Task instructions:
Restate word for word all of the lines below, with each image left out.

-------- Dataset entries --------

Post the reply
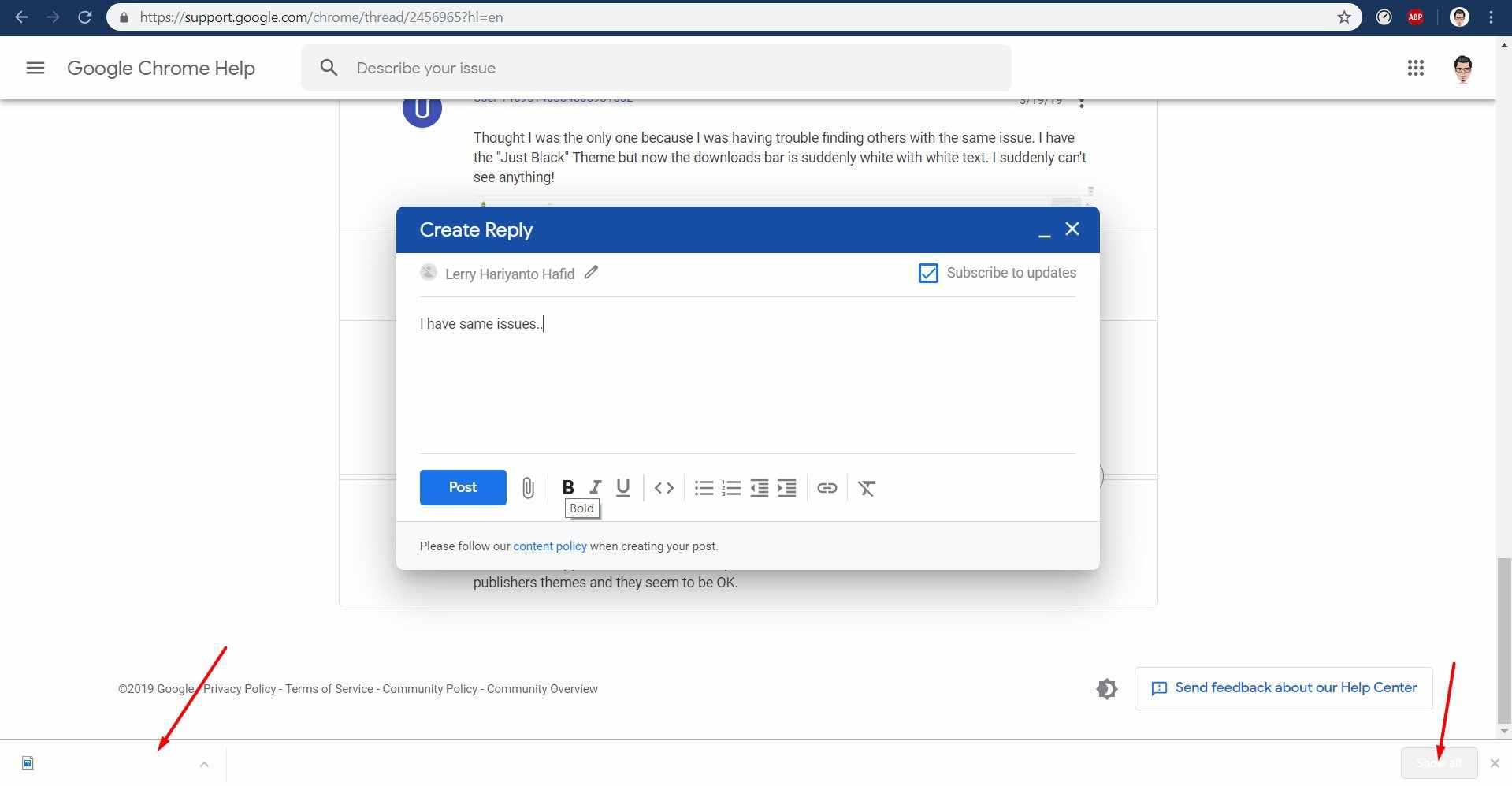This screenshot has height=786, width=1512. 463,487
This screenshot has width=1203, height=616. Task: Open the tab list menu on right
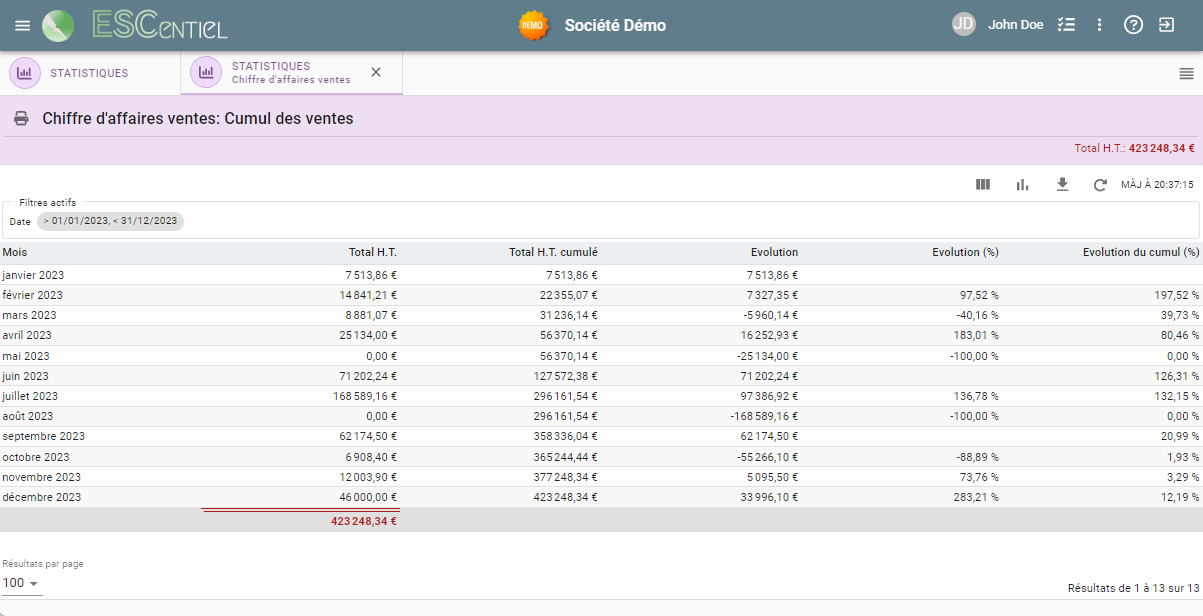coord(1186,73)
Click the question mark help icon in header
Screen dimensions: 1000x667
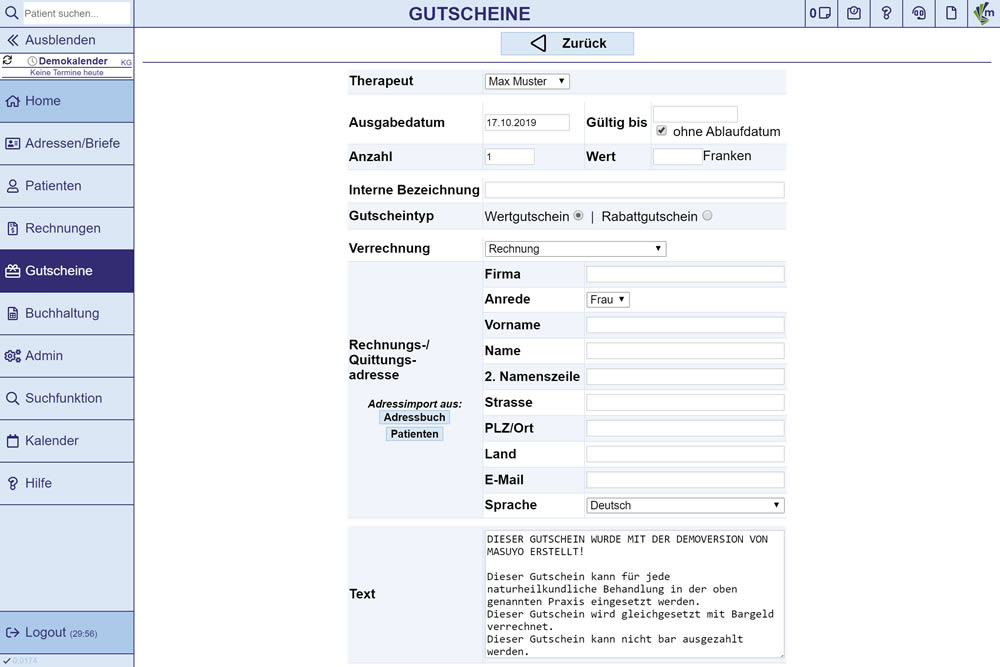[x=886, y=13]
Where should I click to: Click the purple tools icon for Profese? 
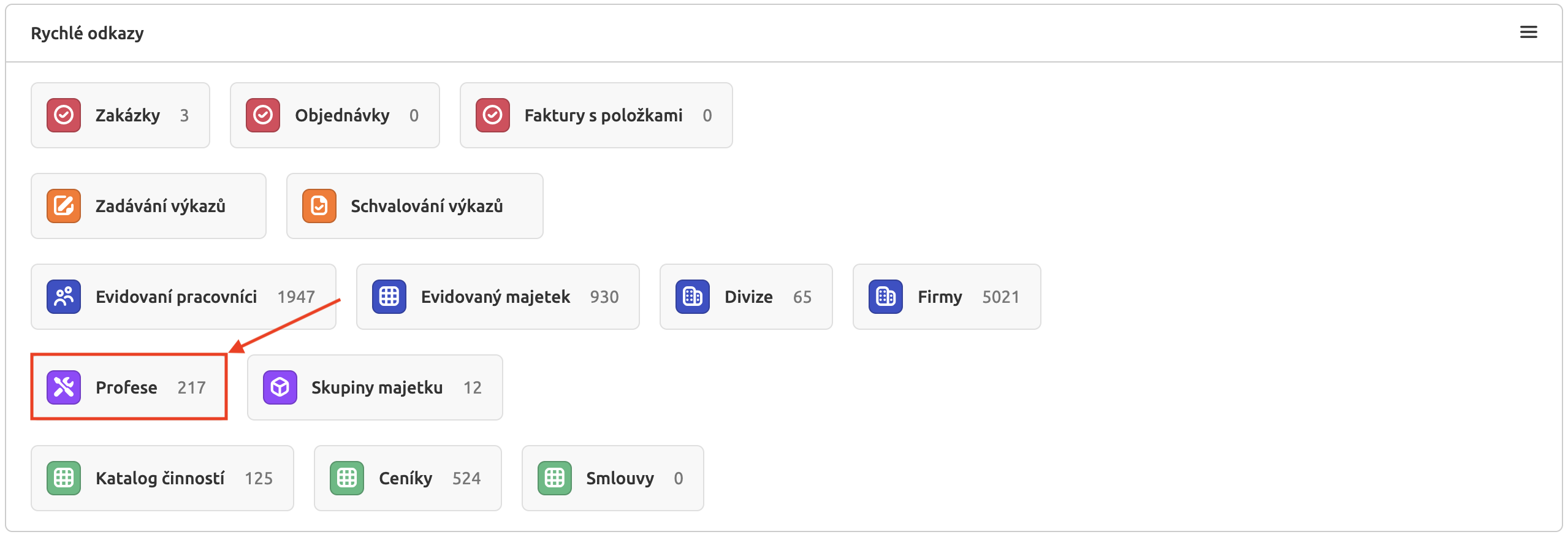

--------

Response to the task:
Post the reply
This screenshot has height=786, width=1512. 463,487
This screenshot has width=1203, height=616. Task: Open the tab list menu on right
coord(1186,73)
Click the question mark help icon in header
Screen dimensions: 1000x667
[x=886, y=13]
Where should I click to: Click the purple tools icon for Profese? 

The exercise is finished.